EXCERTO:
As disputas regionais do Verão de 1933 tiveram continuidade na IV Volta a Portugal, onde o Rosmaninho esteve presente e activo. Pedi ao Anastácio que me transportasse para lá. «Mas onde quer que o leve? A que etapa?» Como eu não tivesse planos, deslizou os dedos pelas pontas afiadas do bigode e decidiu por mim. «Vamos ali ao jornal A Ideia Livre. Talvez os cavalheiros saibam alguma coisa.»
Chegámos na véspera da entrada dos ciclistas em Lisboa. Os prelos trabalhavam. O calendário pendurado por baixo do relógio indicava a data de 9 de Setembro. Fomos recebidos pelo jornalista da coluna dos «Sports», que nos levou para um gabinete mais silencioso e acedeu a resumir-nos as provas dos últimos dias. Qual dr. Watson, retirei do bolso um lápis e o bloco de notas, e escrevi a narrativa cheia de pitoresco e imprevistos, onde o Rosmaninho teve, a meu pedido, um merecido destaque.
«Chegam amanhã a Lisboa, os ciclistas concorrentes da “Volta a Portugal” em bicicleta.» – Começou o plumitivo. Percebi que a história ia ser longa e bem composta.

REGISTOS DE DADOS:
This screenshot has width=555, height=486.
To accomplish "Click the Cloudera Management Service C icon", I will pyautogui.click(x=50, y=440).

---

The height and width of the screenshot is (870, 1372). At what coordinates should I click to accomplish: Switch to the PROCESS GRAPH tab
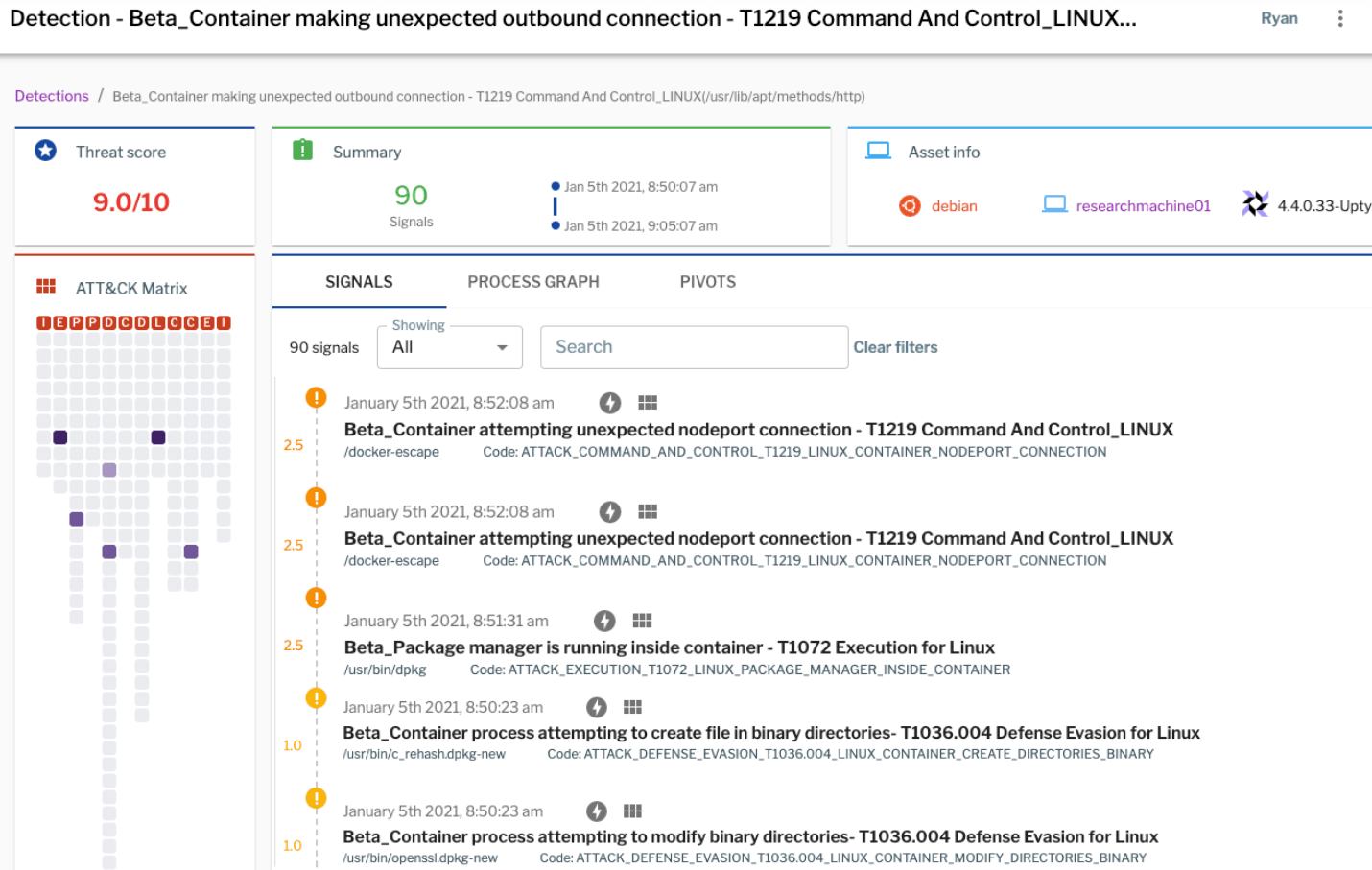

TAREFA 1:
Edite o excerto sobre a Volta a Portugal, tudo desde "As disputas regionais" até "um merecido destaque.", pondo "escritório" no lugar de "gabinete".
TAREFA 2:
Responda a estas perguntas com base no excerto sobre a Volta a Portugal:
(a) Que edição da Volta a Portugal é mencionada?
(b) Que data indicava o calendário pendurado por baixo do relógio?
(c) A que jornal foram o narrador e o Anastácio?
Os registos não têm qualquer papel neste trabalho.

RESPOSTA CORRETA 1:
As disputas regionais do Verão de 1933 tiveram continuidade na IV Volta a Portugal, onde o Rosmaninho esteve presente e activo. Pedi ao Anastácio que me transportasse para lá. «Mas onde quer que o leve? A que etapa?» Como eu não tivesse planos, deslizou os dedos pelas pontas afiadas do bigode e decidiu por mim. «Vamos ali ao jornal A Ideia Livre. Talvez os cavalheiros saibam alguma coisa.»
Chegámos na véspera da entrada dos ciclistas em Lisboa. Os prelos trabalhavam. O calendário pendurado por baixo do relógio indicava a data de 9 de Setembro. Fomos recebidos pelo jornalista da coluna dos «Sports», que nos levou para um escritório mais silencioso e acedeu a resumir-nos as provas dos últimos dias. Qual dr. Watson, retirei do bolso um lápis e o bloco de notas, e escrevi a narrativa cheia de pitoresco e imprevistos, onde o Rosmaninho teve, a meu pedido, um merecido destaque.

RESPOSTA CORRETA 2:
(a) A IV Volta a Portugal.
(b) 9 de Setembro.
(c) A Ideia Livre.